A Ministry of Silly Walks

We have been talking about how easy it is for us to shift our love from God Himself to the things of God - to church, to fellowship, to service, to being able to call ourselves "Christians" for whatever social standing that gives us, and on and on the list goes. Yesterday, I mentioned how this trap is particularly easy to fall into for those who serve in the church, whether professional pastors or lay servants. We just get to the point where all of our engagement with God is focused on what we pour out for Him, to the point that it pours right through us instead of filling us up. 

And it is at this point that our ministry becomes a ministry of silly walks. 

Really, I just couldn't help myself once I titled yesterday's post; I had to write a post on the ministry of silly walks. If you're not familiar with the reference, it's an old Monty Python bit to which I was introduced during my childhood (outside of the church), and well, some of it still makes me giggle.

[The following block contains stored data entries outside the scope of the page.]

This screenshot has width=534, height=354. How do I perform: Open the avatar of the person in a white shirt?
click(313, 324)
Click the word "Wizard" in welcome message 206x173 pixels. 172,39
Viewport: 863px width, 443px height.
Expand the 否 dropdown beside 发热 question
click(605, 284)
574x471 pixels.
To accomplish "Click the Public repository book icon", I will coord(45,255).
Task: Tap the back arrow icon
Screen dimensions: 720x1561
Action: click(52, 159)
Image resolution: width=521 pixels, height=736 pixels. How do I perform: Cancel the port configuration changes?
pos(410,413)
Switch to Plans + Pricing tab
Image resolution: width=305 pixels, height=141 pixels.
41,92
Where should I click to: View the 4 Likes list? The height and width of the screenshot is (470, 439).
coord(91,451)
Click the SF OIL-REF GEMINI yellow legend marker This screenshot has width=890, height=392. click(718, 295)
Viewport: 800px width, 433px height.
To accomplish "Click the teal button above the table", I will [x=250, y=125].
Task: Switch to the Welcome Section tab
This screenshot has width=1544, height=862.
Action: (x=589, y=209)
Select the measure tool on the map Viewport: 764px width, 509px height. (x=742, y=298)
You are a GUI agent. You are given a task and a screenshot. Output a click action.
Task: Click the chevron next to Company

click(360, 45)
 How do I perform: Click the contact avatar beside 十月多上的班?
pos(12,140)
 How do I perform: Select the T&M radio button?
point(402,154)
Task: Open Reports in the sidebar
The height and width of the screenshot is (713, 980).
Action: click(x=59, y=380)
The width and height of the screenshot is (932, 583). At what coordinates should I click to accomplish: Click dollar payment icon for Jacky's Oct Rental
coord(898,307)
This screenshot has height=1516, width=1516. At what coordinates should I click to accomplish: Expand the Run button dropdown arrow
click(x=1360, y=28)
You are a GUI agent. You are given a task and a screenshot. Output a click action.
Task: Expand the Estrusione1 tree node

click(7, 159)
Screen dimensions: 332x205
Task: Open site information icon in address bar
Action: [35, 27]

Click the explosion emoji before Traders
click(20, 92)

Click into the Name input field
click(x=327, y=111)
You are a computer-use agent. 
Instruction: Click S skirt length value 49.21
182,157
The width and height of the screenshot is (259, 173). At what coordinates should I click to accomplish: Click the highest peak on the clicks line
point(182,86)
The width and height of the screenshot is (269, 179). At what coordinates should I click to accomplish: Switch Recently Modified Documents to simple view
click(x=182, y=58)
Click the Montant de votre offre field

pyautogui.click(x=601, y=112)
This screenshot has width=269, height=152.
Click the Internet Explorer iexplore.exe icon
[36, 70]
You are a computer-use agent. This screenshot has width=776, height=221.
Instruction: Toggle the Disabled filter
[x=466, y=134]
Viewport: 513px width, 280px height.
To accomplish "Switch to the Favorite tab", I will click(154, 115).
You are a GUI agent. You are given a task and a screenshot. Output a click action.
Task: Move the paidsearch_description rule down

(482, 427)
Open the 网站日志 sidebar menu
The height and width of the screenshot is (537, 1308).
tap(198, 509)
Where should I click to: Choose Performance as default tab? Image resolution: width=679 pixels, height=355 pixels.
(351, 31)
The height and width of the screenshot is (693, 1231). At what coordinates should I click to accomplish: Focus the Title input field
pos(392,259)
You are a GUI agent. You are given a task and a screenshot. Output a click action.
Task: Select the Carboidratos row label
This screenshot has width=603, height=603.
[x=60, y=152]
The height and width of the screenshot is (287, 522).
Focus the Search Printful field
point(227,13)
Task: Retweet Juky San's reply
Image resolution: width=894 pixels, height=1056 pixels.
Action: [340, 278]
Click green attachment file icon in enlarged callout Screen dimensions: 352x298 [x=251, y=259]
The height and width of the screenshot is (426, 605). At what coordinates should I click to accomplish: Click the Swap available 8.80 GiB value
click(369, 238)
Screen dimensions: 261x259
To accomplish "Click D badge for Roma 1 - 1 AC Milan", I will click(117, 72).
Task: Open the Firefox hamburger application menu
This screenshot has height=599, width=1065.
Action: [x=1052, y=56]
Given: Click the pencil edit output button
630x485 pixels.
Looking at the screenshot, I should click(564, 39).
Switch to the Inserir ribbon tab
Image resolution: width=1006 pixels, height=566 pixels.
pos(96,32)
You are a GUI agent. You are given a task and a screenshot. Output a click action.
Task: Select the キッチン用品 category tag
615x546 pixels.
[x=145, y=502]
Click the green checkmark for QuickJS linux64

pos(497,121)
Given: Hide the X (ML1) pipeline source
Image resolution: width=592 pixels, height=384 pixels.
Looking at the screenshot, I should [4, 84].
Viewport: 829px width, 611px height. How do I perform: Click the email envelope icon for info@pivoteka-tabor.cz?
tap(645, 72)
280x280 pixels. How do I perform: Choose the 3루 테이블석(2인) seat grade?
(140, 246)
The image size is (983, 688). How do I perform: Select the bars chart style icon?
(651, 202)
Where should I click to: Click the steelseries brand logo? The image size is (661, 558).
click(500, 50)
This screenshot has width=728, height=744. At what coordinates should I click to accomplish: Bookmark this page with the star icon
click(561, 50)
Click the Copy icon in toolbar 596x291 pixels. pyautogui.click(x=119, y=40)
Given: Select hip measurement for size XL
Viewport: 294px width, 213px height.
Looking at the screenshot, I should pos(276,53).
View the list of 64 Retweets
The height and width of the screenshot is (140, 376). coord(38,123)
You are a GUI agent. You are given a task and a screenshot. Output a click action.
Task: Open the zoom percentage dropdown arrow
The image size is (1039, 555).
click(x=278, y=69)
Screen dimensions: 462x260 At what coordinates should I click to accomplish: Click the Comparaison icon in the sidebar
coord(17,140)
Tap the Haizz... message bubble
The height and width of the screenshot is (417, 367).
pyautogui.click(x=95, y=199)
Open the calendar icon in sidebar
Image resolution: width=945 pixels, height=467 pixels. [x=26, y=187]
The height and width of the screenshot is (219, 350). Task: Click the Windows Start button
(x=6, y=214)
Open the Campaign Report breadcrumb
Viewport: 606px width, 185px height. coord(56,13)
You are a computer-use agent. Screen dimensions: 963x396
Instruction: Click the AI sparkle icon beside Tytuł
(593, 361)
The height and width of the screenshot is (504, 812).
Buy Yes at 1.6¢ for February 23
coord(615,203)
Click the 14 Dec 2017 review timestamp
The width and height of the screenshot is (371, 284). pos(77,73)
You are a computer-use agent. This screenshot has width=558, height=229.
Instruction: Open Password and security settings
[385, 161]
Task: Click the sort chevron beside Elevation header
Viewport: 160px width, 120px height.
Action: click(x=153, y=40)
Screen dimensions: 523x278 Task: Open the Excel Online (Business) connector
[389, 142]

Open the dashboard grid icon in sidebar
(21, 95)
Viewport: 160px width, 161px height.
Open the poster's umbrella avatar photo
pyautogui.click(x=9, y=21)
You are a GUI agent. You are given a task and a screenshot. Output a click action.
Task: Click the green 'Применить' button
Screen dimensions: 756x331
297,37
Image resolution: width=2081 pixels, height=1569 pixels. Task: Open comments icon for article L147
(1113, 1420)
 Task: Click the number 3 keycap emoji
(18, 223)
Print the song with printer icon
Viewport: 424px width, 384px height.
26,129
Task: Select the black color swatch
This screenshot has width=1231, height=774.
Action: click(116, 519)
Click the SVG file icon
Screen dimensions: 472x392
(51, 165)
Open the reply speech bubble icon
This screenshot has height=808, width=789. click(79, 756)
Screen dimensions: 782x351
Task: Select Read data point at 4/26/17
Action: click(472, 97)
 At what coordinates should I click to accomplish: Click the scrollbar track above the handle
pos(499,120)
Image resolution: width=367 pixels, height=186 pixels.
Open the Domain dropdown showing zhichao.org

But this is happening in our churches. And here's how it's happening: it starts when someone who is a servant in the church starts falling in love more with the things of God and the service of God than with God Himself. Now, the truth is that no one becomes a servant in the church by accident; you come to head a ministry or participate in a program or speak from the pulpit because at some point (hopefully), you have demonstrated your spiritual maturity. Others look to you for guidance on all things God. They believe you are an example that they should be following. 

In other words, you have a position of service in the church precisely because of your walk with God. 

But when your love starts falling away from God and more toward the things that you're doing "for" Him, your walk starts falling away, too. All of a sudden, you're walking with others through their trouble, but it's not the road to Emmaus any more. You're just walking. You're walking through rehearsals, but you're not worshiping any more; you're just playing music. You're walking through the sermon, but you aren't preaching it to your own heart. 

If you're paying attention, you'll notice when this starts to happen. The persons who are following your walk will tell you. It starts out in all earnest - they want to walk with you because of the way you walk with God. You're so in love with God, and they see it. But then, they want to walk your prayer walk. They just like the way that you pray. So they start maybe to pray like you, but they don't have your heart, so it's missing something. Or they like the way you play music, so they start to try to play music like you - not to worship, but just to play music. Instead of hearing, "I want to worship like you," you start to hear things like, "I want to be able to sing like you" or "I wish I could play the guitar like you."

Maybe your heart for God has always driven you to a ministry of presence or provision. And others have learned from your example along the way, but the more you do it because you enjoy presence and provision (and not particularly ministry or God), the more you hear things like, "I wish I could learn to be a good friend like you are." Not a good brother or sister; just a friend. Just someone who cares, like anyone in the world would care. Not particularly because God has given you a heart for it. 

Your ministry becomes a ministry of silly walks...because it isn't walking with God any more. Because you're doing the same things and taking the same steps, but it's not coming out of that heart for God that drew you to it in the first place; it's just coming out of a heart that thinks this is who you are and this is what you do, so you're doing it. 

The number of persons in our churches who are discouraged, even to the point of turning away from the faith, by those whose silly walks they are following is astounding. The number of persons in our churches who are discouraged because they aren't more like so-and-so, not because of the way so-and-so loves God but because of the things so-and-so does around the church or the community, is heartbreaking. And that's why it's so important, especially for us who would be servants in our churches, that our walks do not become silly. That we stay grounded on the road with God. That we are always, forever and foremost, walking with Him

And that's the danger we've been talking about - what happens when we don't. 

And, well, then our walk just becomes silly.